Records for locating words and elements:
———

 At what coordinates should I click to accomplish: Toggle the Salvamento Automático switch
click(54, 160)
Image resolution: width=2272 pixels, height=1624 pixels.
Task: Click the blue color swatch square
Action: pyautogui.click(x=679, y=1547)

———

▶ [What to do]:
Can you lay out every line of the records above as a Markdown table with the columns "No." and "Line", numbering the rows and leaving out any blank lines?

▶ [Solution to this problem]:
| No. | Line |
|---|---|
| 1 |  At what coordinates should I click to accomplish: Toggle the Salvamento Automático switch |
| 2 | click(54, 160) |
| 3 | Image resolution: width=2272 pixels, height=1624 pixels. |
| 4 | Task: Click the blue color swatch square |
| 5 | Action: pyautogui.click(x=679, y=1547) |